→ Task instructions:
[A] From the review of The Dancing Plague, reproduce word for word the part that opens with the words containing "It also gave" and closes with "on our behalf.".
[B] Using the review of The Dancing Plague, explain in one to three sentences what Brookes's delve into history offered him beyond the contagion itself.
Start of Source passage
The Dancing Plague


By Gareth Brookes (SelfMadeHero)
ISBN: 978-1-910593-98-1 (PB)

Plagues, disasters and mysteries are, quite understandably, on everyone’s minds at the moment. What’s become clear over the last year is that we all react in different ways to something genuinely too big for mortals to cope with – especially those Idiots-In-Charge, universally elected almost everywhere by us idiots who aren’t…

For auteur extraordinaire Gareth Brookes, that annus horribilis of enforced confinement involved a deep delve back into history; to a strikingly different contagion that shook contemporary civilisation and tried the patience, initiative and abilities of the authorities.

It also gave him the perfect arena to examine other societal ills we haven’t cured or properly addressed – such as the role and treatment of women, the overwhelming disruptive and corrosive power of dogma and the perpetual inescapable corruption of those at the top by the very power they wield on our behalf.

Brookes is a capital-A artist, printmaker, textile creator and educator who learned his craft(s) at the Royal College of Art and who has subsequently appeared in ArtReview; Kus; The British Library’s Comics Unmasked exhibition and numerous classrooms and lecture theatres as inspirational teacher.
End of Source passage
Start of Raw data
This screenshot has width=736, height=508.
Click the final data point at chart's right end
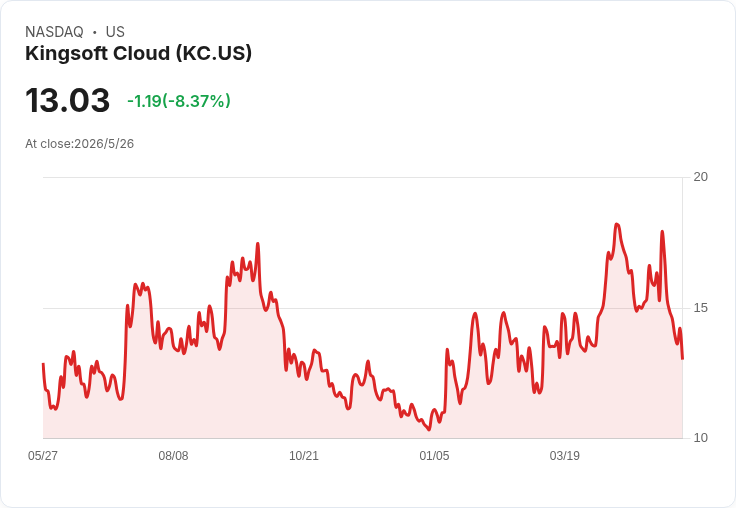point(682,359)
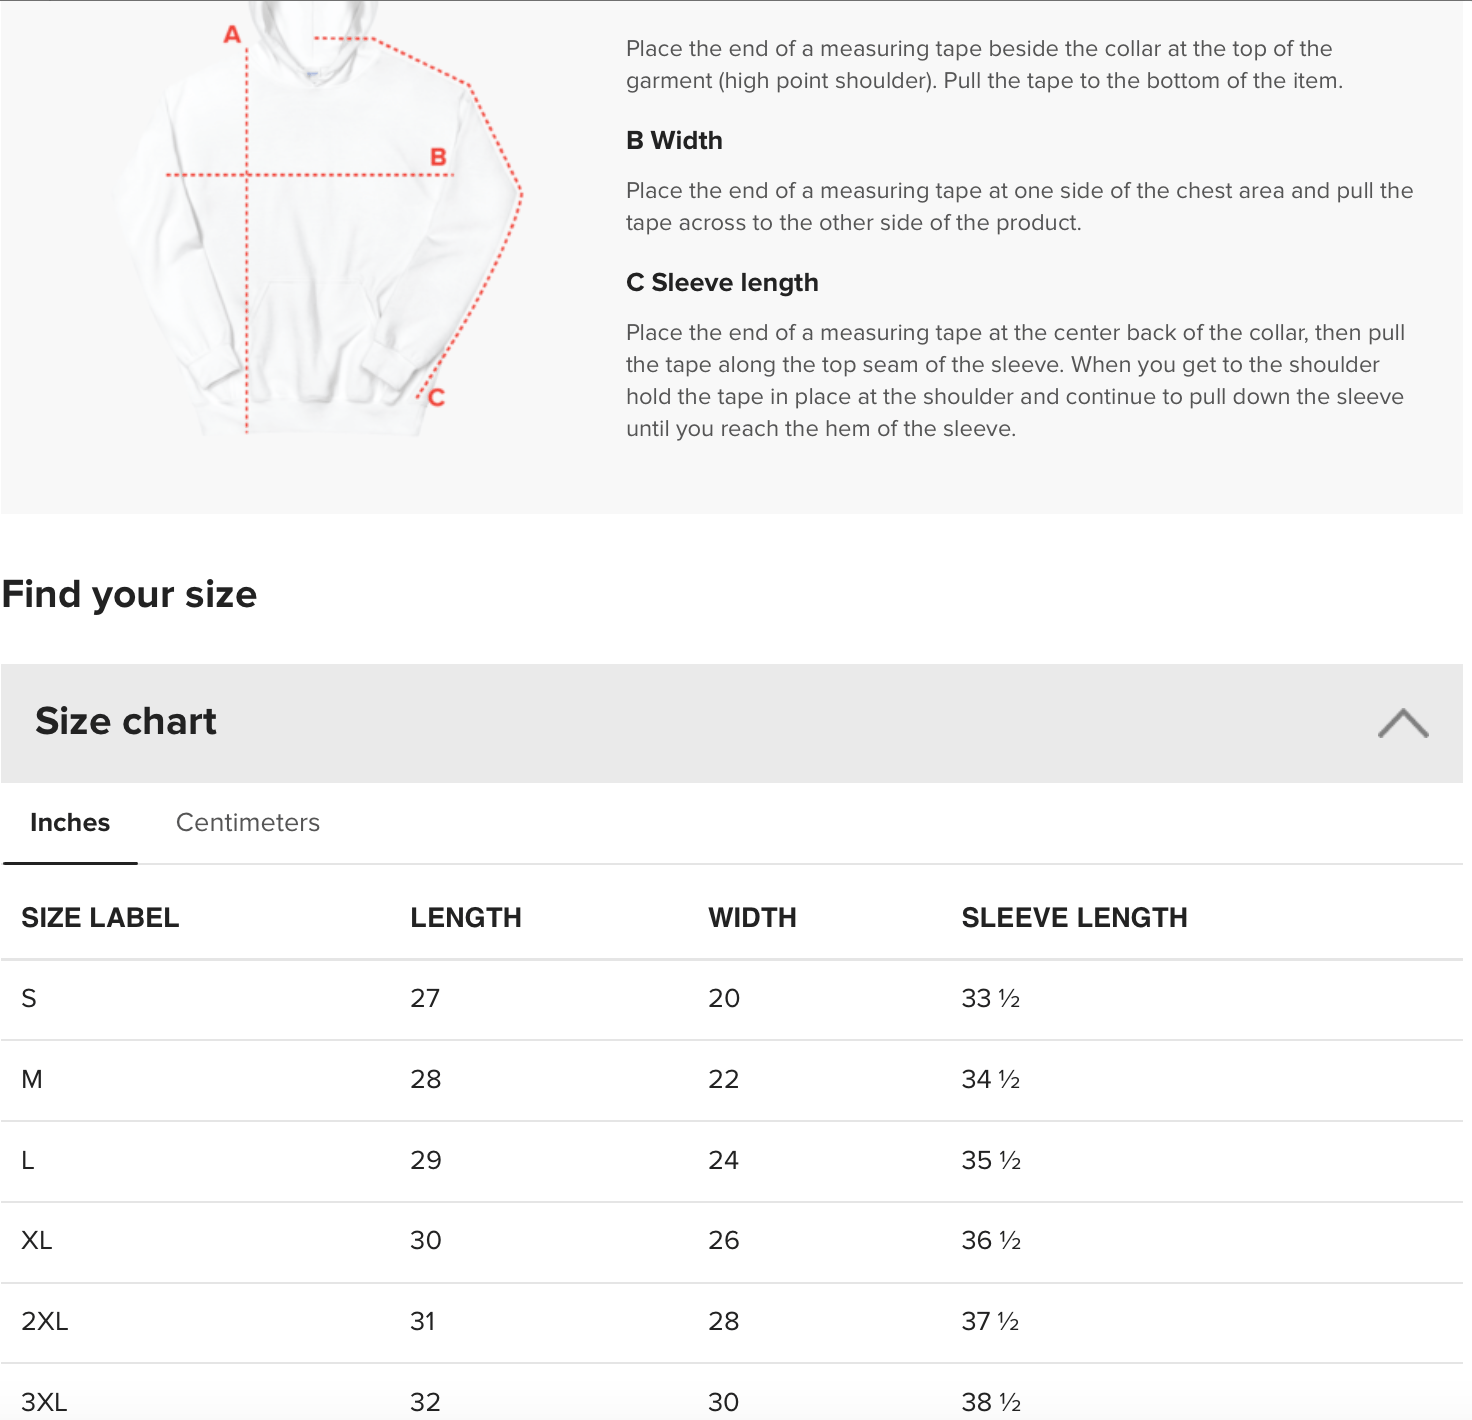Viewport: 1472px width, 1420px height.
Task: Switch to the Centimeters tab
Action: (248, 822)
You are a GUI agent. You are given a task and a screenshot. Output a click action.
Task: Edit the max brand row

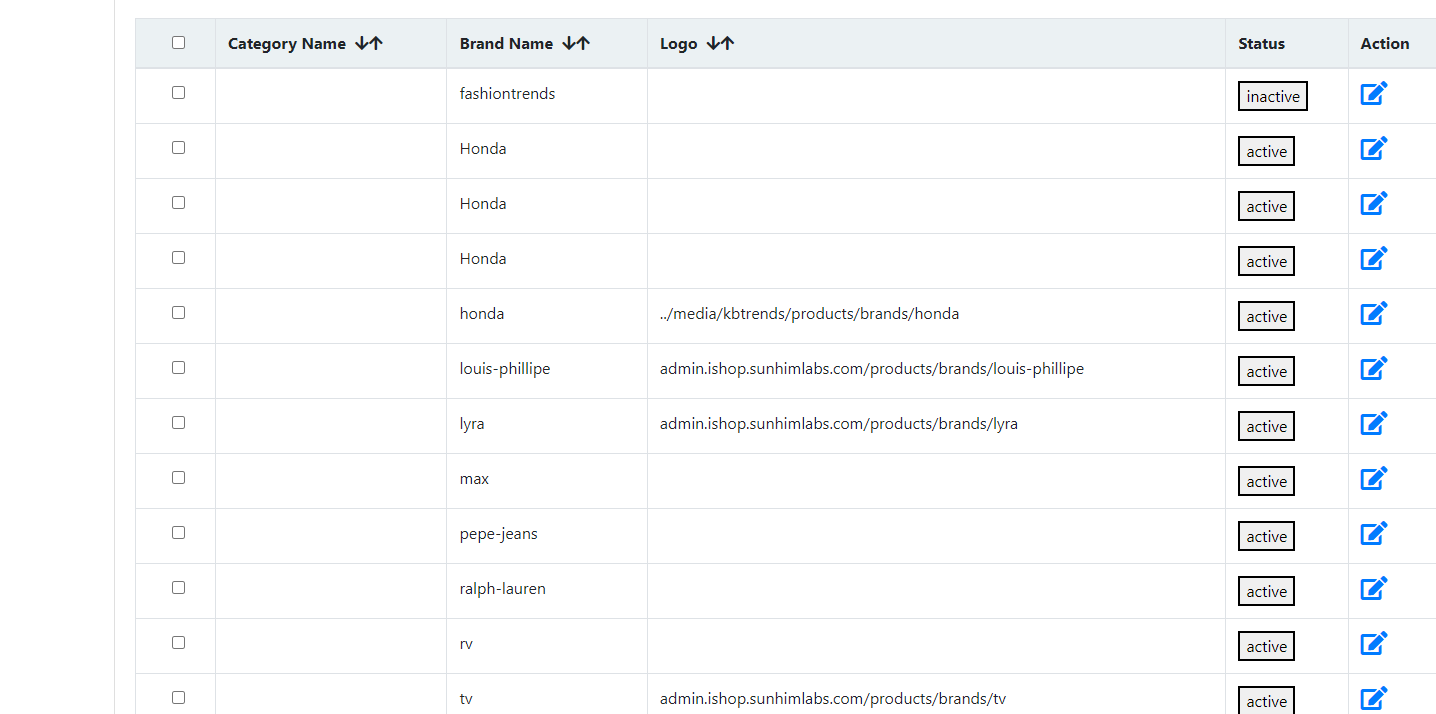coord(1374,479)
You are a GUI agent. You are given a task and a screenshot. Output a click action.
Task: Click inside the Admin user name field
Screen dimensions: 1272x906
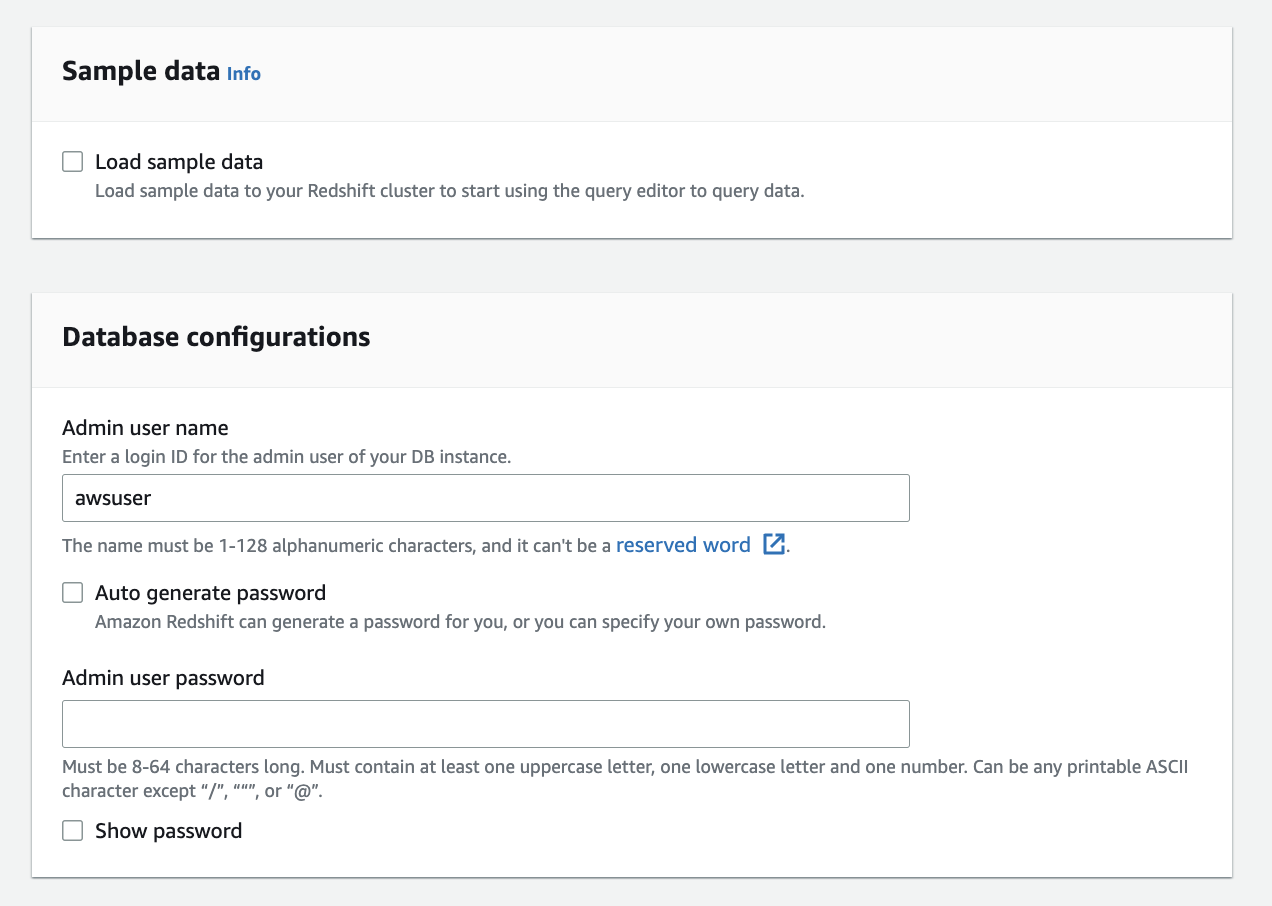tap(485, 498)
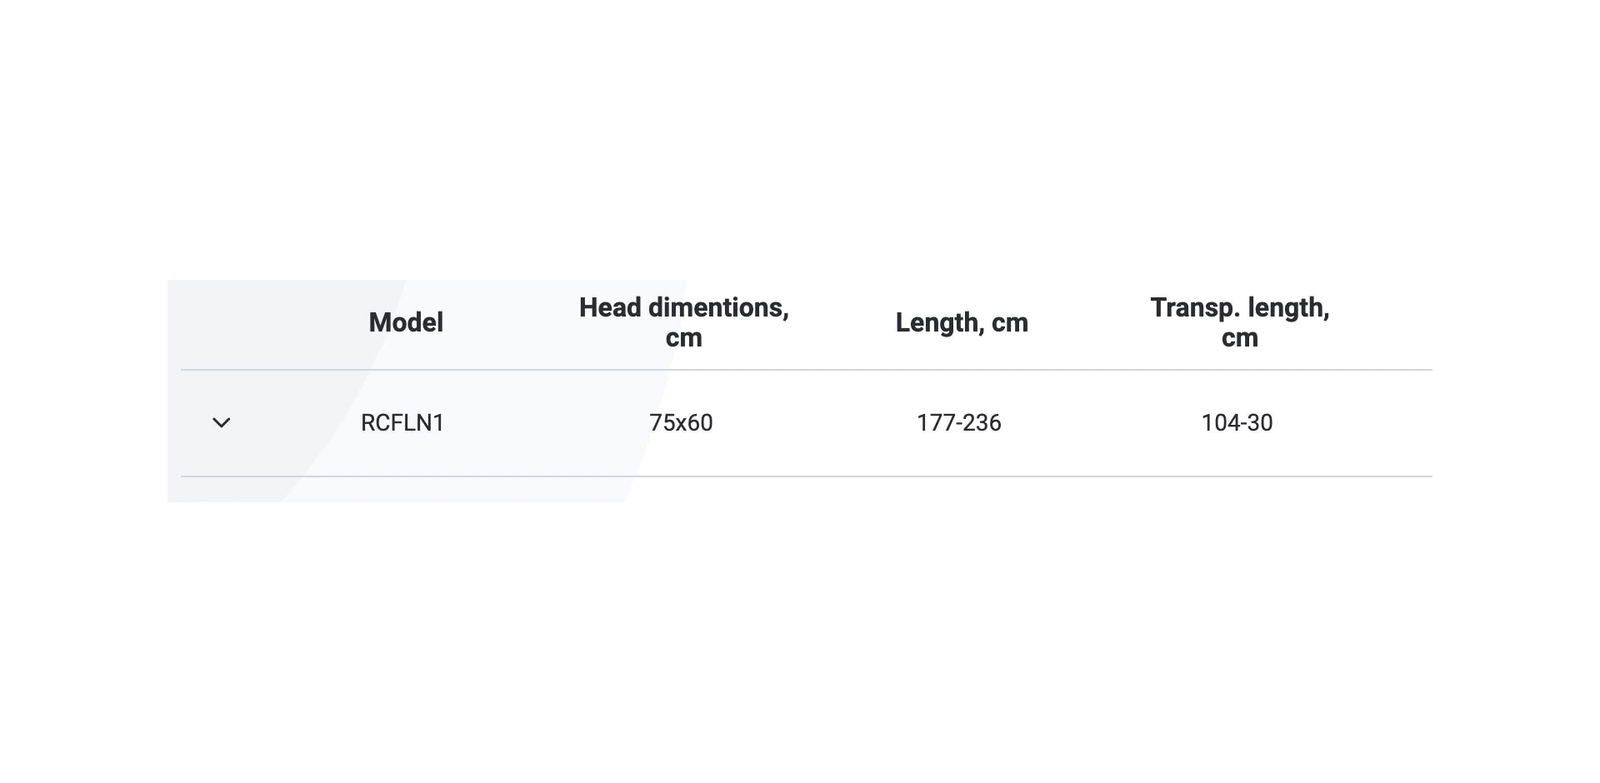1600x783 pixels.
Task: Select the 104-30 transport length value
Action: coord(1236,423)
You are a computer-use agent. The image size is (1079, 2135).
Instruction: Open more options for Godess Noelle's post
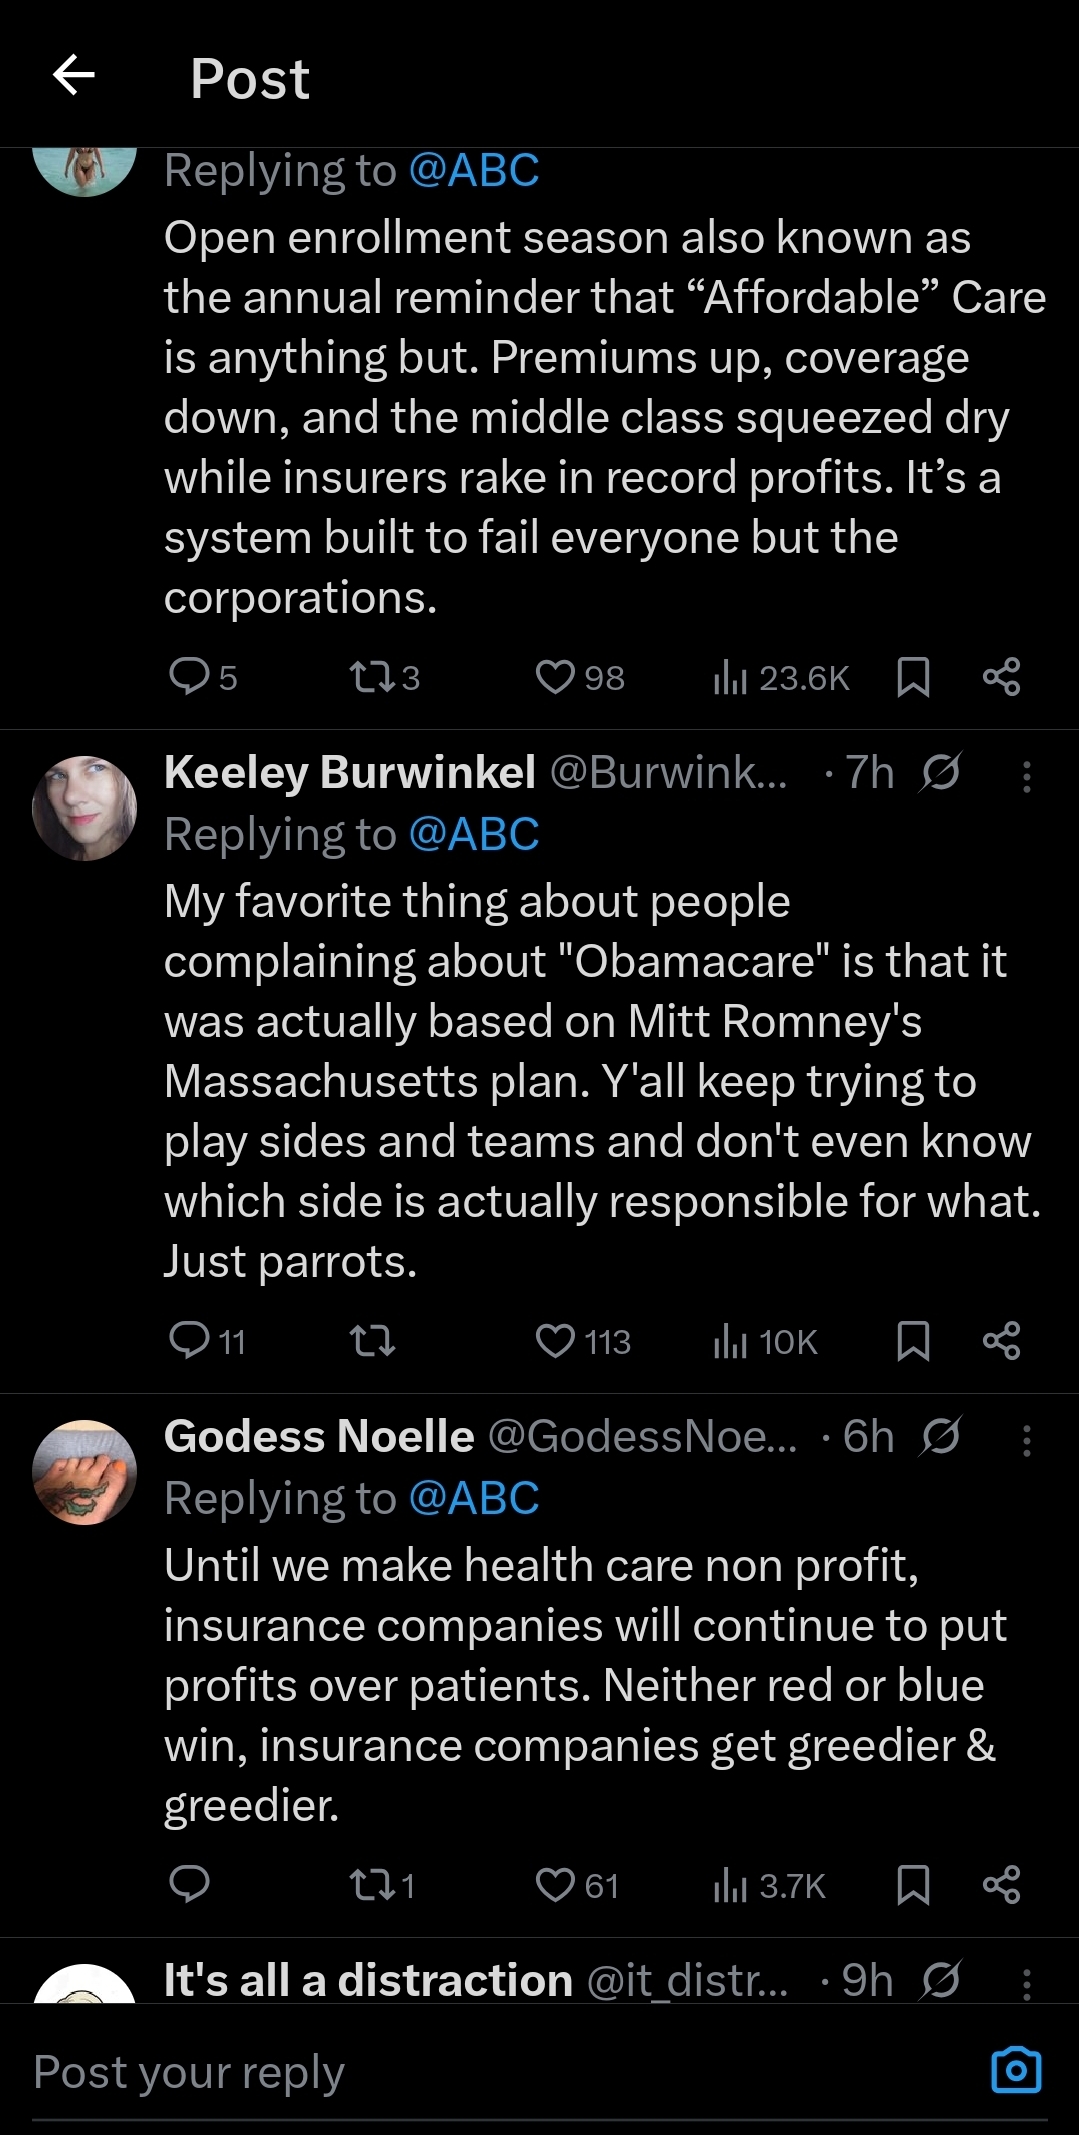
End of Raw data
→ Answers per task:
[A]
It also gave him the perfect arena to examine other societal ills we haven’t cured or properly addressed – such as the role and treatment of women, the overwhelming disruptive and corrosive power of dogma and the perpetual inescapable corruption of those at the top by the very power they wield on our behalf.

[B] It gave him the perfect arena to examine societal ills that have not been cured or properly addressed. These include the role and treatment of women, the disruptive and corrosive power of dogma, and the corruption of those at the top by the power they wield on our behalf.